Как приятно было плыть и струиться сквозь время — а время струится сквозь тебя и тает позади; а шум моря все манит; надо съездить на юг и вдохнуть морской запах, и постоять на берегу, раскинув руки и слушая ветер; как сладко тает жизнь — дети, и любящий Федя, и ожидание белой спальни. Гости завидуют, да, милые мои, завидуйте, огромное счастье ждет меня впереди, какое — не скажу, не знаю сама, но голоса шепчут: жди, жди! Вон Петюня сидит и завидует, и грызет ногти. У него нет ни жены, ни квартиры, он хилый, честолюбивый, он хочет быть журналистом, он любит яркие галстуки, надо подарить ему наш, оранжевый, нам он не нужен, нас ждет счастье. Вон Эля с Алешей тоже завидуют, у них нет детей, они завели собаку, какая скука. Вон старичок Ашкенази сидит, завидует моей молодости, моей белой спальне, моему океанскому шуму; прощай, старичок, тебе скоро уходить, зажмурив глаза под медными пятаками.
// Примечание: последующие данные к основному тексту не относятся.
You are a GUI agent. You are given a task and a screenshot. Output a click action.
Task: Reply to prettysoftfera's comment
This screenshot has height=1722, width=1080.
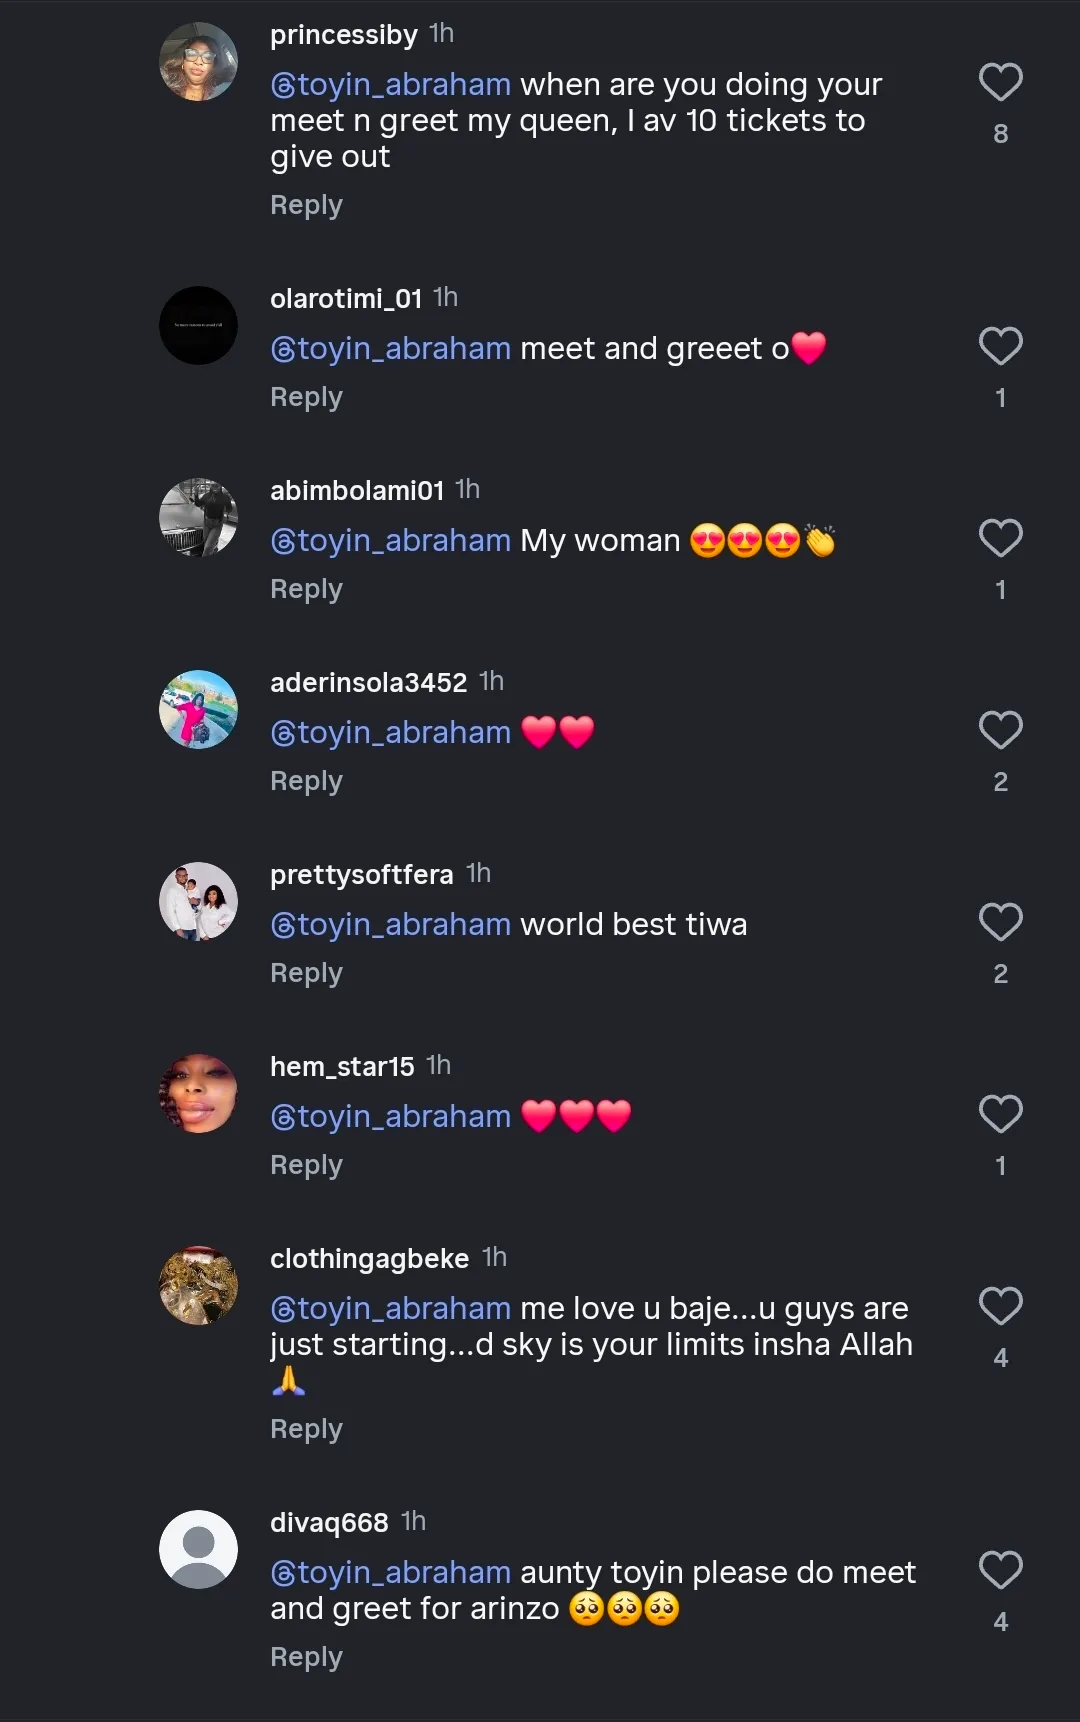pyautogui.click(x=306, y=973)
Вот Светлана… она-то не завидует никому, у нее есть все, да только придуманное, глаза ее и страшный рот горят пожаром — отсадить Федю подальше — речь безумна, десятки царств воздвигаются и рушатся в ее голове за один вечер. Отсадить Федю подальше. Федя! Сядь-ка сюда. Она завралась, а ты и уши развесил?
Весело жилось и легко, посмеивались над Петюней, над его страстью к галстукам, прочили ему большое журналистское будущее, заранее просили не зазнаваться, если поедет за границу; Петюня смущался, морщил мышиное личико: да что вы, ребята, дай бог институт кончить! Славный был Петюня, но жеваный какой-то, а еще пытался за Риммой ухаживать, правда, косвенно: резал для нее на кухне лук и намекал, что у него, честно говоря, планы на жизнь — ого-го! Римма смеялась: какие планы, ее саму ждет такое! Поухаживай лучше за Элей, она все равно Алешу бросит. Или вон за Светкой-Пипеткой. Пипетка замуж собралась, говорил Петюня. За кого же, интересно знать?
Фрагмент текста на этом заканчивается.